[PATCH 0/4] mm: introduce mthp_ext via cgroup-bpf to make mTHP more transparent

public inbox for linux-kernel@vger.kernel.org
 help / color / mirror / Atom feed

From: Vernon Yang <vernon2gm@gmail.com>
To: akpm@linux-foundation.org, david@kernel.org, ljs@kernel.org,
	roman.gushchin@linux.dev, inwardvessel@gmail.com,
	shakeel.butt@linux.dev, ast@kernel.org, daniel@iogearbox.net,
	surenb@google.com
Cc: linux-kernel@vger.kernel.org, linux-mm@kvack.org,
	bpf@vger.kernel.org, baohua@kernel.org, lance.yang@linux.dev,
	dev.jain@arm.com, Vernon Yang <yanglincheng@kylinos.cn>
Subject: [PATCH 0/4] mm: introduce mthp_ext via cgroup-bpf to make mTHP more transparent
Date: Mon,  4 May 2026 00:50:20 +0800	[thread overview]
Message-ID: <20260503165024.1526680-1-vernon2gm@gmail.com> (raw)
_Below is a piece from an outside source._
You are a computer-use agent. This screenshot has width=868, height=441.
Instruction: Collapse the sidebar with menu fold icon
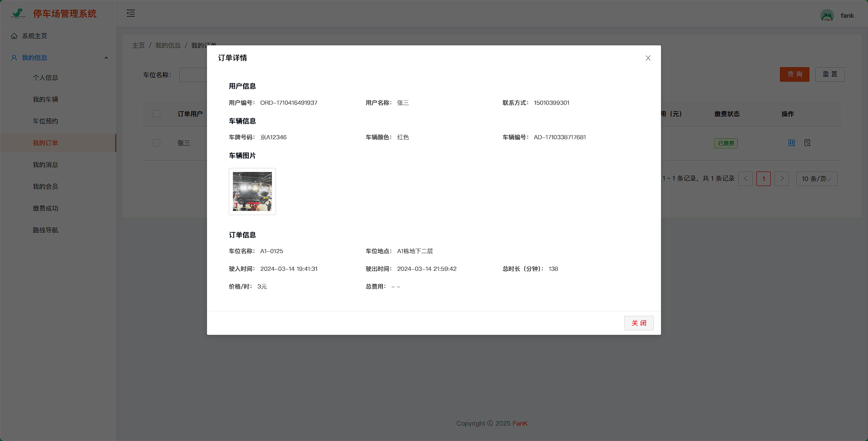131,13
From: Vernon Yang <yanglincheng@kylinos.cn>

Hi all,

Background
==========

As is well known, a system can simultaneously run multiple different
scenarios. However, THP is not beneficial in every scenario — it is only
most suitable for memory-intensive applications that are not sensitive
to tail latency. For example, Redis, which is sensitive to tail latency,
is not suitable for THP. But in practice, due to Redis issues, the
entire THP functionality is often turned off, preventing other scenarios
from benefiting from it.

There are also some embedded scenarios (e.g. Android) that directly use
2MB THP, where the granularity is too large. Therefore, we introduced
mTHP in v6.8, which supports multiple-size THP. In practice, however, we
still globally fix a single mTHP size and are unable to automatically
select different mTHP sizes based on different scenarios.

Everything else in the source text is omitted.